Research on Armenian Architecture
- Abbreviation: RAA
- Established: 1969
- Type: NGO
- Headquarters: Yerevan
- Website: raa-am.org

= Research on Armenian Architecture =

Research on Armenian Architecture (RAA) (Հայկական ճարտարապետությունն ուսումնասիրող) is a non-governmental organization established in Aachen, Germany, in 1969 by Dr. Armen Hakhnazarian and was registered as a non-profit public organization in 1982. In 1996, RAA USA was founded, followed by RAA Armenia in 1998.

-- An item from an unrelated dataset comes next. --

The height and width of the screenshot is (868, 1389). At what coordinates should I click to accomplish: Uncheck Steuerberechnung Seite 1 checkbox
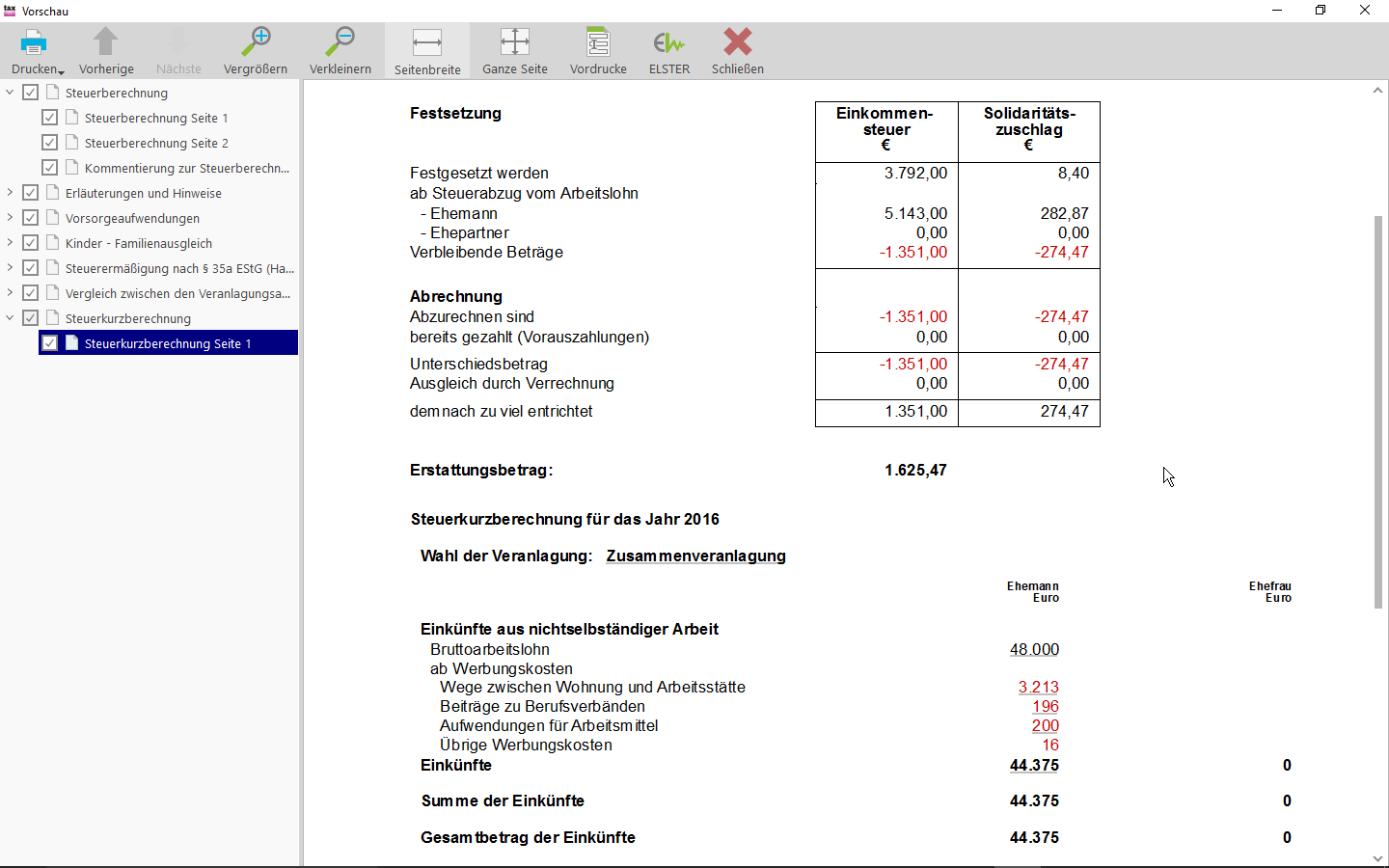[50, 118]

Until his death in 2020, Samvel Karapetian was the director of RAA Armenia. Jora Manucharian is currently the chairman of the board of trustees of the foundation, and RAA Armenia is governed by a board of directors: Emma Abrahamian (Samvel's wife), managing director; Raffi Kortoshian, co-director of administration and publications; Ashot Hakobyan, co-director of architectural activities; Armen Gevorgyan, co-director of computers and technology. The RAA maintains its headquarters in Yerevan, while RAA USA is based in Los Angeles.

== Activities ==
Research on Armenian Architecture investigates and documents Armenian monuments located outside the borders of present-day Armenia, namely in historical Armenia (the Armenian districts of Turkey, Iran, Georgia, and Azerbaijan). RAA also carries out studies concerning the Armenian diaspora settlements in Syria, Turkey, Lebanon, India, Russia, etc. During its research activities, RAA has acquired a rich database of 650,000 articles, ranging from digital images and measurements, to plans, maps and archive materials, becoming the basis of numerous scientific works intended not only for Armenians but also for the international community.